__Work to complete__
1. Write out the part of the Dagster release notes from "Documentation" to "tandem with load_assets_from_modules.", copying it word for word.
2. Decide whether each statement below agrees with the Dagster release notes, answering yes or no for each and quoting the words of the release notes that settle it.
(a) The PipesSubprocessClient passes the parent process's environment variables to the subprocess it launches.
(b) When the daemon process believes a thread might be hanging, it now terminates with an error.
(c) The dagster-dbt project scaffold uses ~/.dbt/profiles.yml even when a profiles.yml exists in the dbt project directory.
3. Continue the Dagster release notes, starting right after their last sentence.

__Text section__

Community Contributions

  • A docs fix to the testing concepts page, thanks @NicolaiLolansen!
  • The schema can now be overridden per asset in DB IO managers, thanks @jrstats!

Experimental

  • Improved failure recovery and retry behavior when the daemon that launches auto-materialization runs fails or crashes in the middle of a tick.
  • [asset-checks] UI performance for displaying check results is improved
  • [asset-checks] Removed noisy experimental warning about AssetCheckKey
  • [op-concurrency] Fixed a bug where concurrency slots were not getting assigned if a run that was assigned a slot was deleted before the slot had actually been claimed during execution.
  • [dagster-pipes] The PipesSubprocessClient now inherits the environment variables of the parent process in the launched subprocess.
  • [dagster-pipes] Exceptions are now reported in the event log for framework components and from the external process.

Documentation

dagster - 1.5.6 / 0.21.6 (libraries)

Published by elementl-devtools 12 months ago

New

  • [dagster-k8s] The PipesK8sClient will now attempt to load the appropriate kubernetes config, and exposes arguments for controlling this process.
  • [ui] The launch asset backfill modal now offers a preview dialog showing the targeted asset partitions and their backfill policies when partition mapping or varying backfill policies are present.
  • [asset-checks] New load_asset_checks_from_modules functions for loading asset checks in tandem with load_assets_from_modules.
  • Previously, the daemon process would terminate with an error if it believed that a thread might be hanging, which sometimes caused undesirable terminations when doing large backfills or auto-materializing many assets. Now, the daemon process will emit a warning instead of terminate.
  • [dagster-dbt] dagster-dbt project scaffold now uses ~/.dbt/profiles.yml if a profiles.yml is not present in the dbt project directory.

__Dataset section__

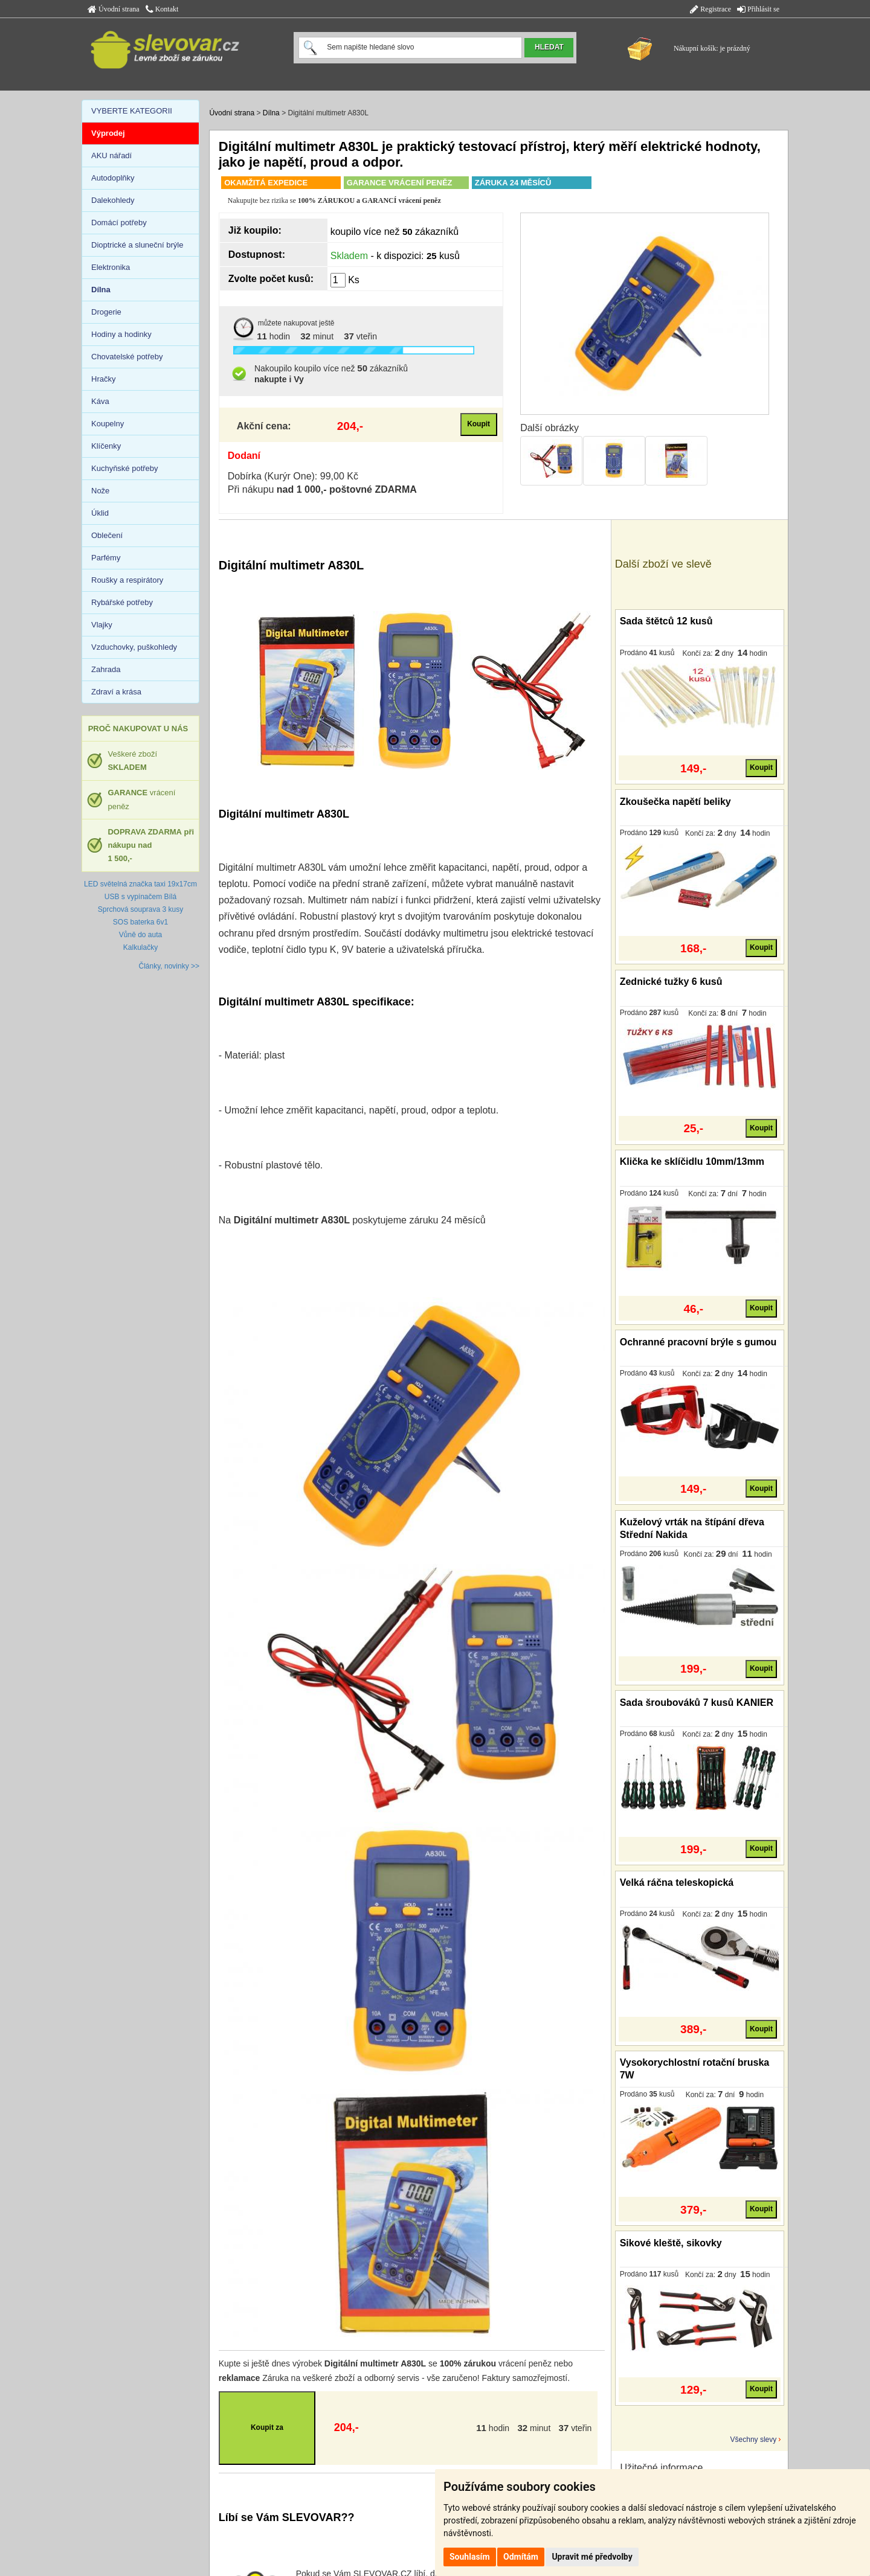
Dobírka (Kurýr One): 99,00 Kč (293, 476)
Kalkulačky (140, 947)
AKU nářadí (111, 155)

__Exercise answers__
1.
Documentation

dagster - 1.5.6 / 0.21.6 (libraries)

Published by elementl-devtools 12 months ago

New

  • [dagster-k8s] The PipesK8sClient will now attempt to load the appropriate kubernetes config, and exposes arguments for controlling this process.
  • [ui] The launch asset backfill modal now offers a preview dialog showing the targeted asset partitions and their backfill policies when partition mapping or varying backfill policies are present.
  • [asset-checks] New load_asset_checks_from_modules functions for loading asset checks in tandem with load_assets_from_modules.

2.
(a) Yes: "The PipesSubprocessClient now inherits the environment variables of the parent process in the launched subprocess."
(b) No: "Now, the daemon process will emit a warning instead of terminate."
(c) No: "dagster-dbt project scaffold now uses ~/.dbt/profiles.yml if a profiles.yml is not present in the dbt project directory."

3.
  • [dagster-dbt] @dbt_assets now support PartitionMapping using DagsterDbtTranslator.get_partition_mapping.
  • [dagster-dbt] Self dependencies can now be enabled for dbt models that are represented by @dbt_assets. To enable this, add the following metadata to your dbt model’s metadata in your dbt project:
meta:
  dagster:
    has_self_dependency: True

Bugfixes

  • Fixed an issue where Dagster imports would throw errors when using pydantic<2.0.0 but having pydantic-core installed.
  • Previously, asset backfills that targeted partitioned assets with a LastPartitionMapping dependency would raise an error. This has been fixed.
  • Fixed a multipartitions partition mapping bug where a instance is not available to load partitions error was raised.
  • [asset-checks] Fixed an issue with conflicting op names when using build_asset_with_blocking_check
  • [ui] Viewing run logs containing very large messages no longer causes the UI to crash in Safari on macOS
  • [ui] Drilling into the graph of a graph-backed asset with 4+ inputs or outputs no longer causes the asset graph to crash with a rendering error.
  • [ui] On the backfill details page, clicking to a specific asset correctly shows the partitions that were materialized for that asset when partition mapping is in use.
  • [ui] The Asset > Partition page now loads partition details more quickly in cases where calculating the staleness of the partition took a significant amount of time.
  • Fixed a bug introduced in 1.5.0 where instances that haven’t been migrated to the latest schema hit an error upon run deletion.
  • [auto-materialize] Previously, if an asset partition was skipped on a tick for one reason, and then processed and skipped on a later tick for an additional reason, only the most recent skip reason would be tracked. Now, all skip reasons are tracked.
  • [dagster-dbt] Fixed an issue where if an exclude that didn’t match any dbt nodes was used in @dbt_assets, an error would be raised. The error is now properly handled.
  • [dagster-dbt] When invoking DbtCliResource.cli(...) in an op, AssetMaterialization's instead of Output are now emitted.

Experimental

  • Global op concurrency slots are now released in between retries of op execution failures.

Documentation

  • Updated the tutorial to reflect best practices and APIs as of Dagster 1.5

Dagster Cloud

  • The report_asset_observation REST endpoint for reporting runless events is now available.
dagster - 1.5.5 / 0.21.5 (libraries)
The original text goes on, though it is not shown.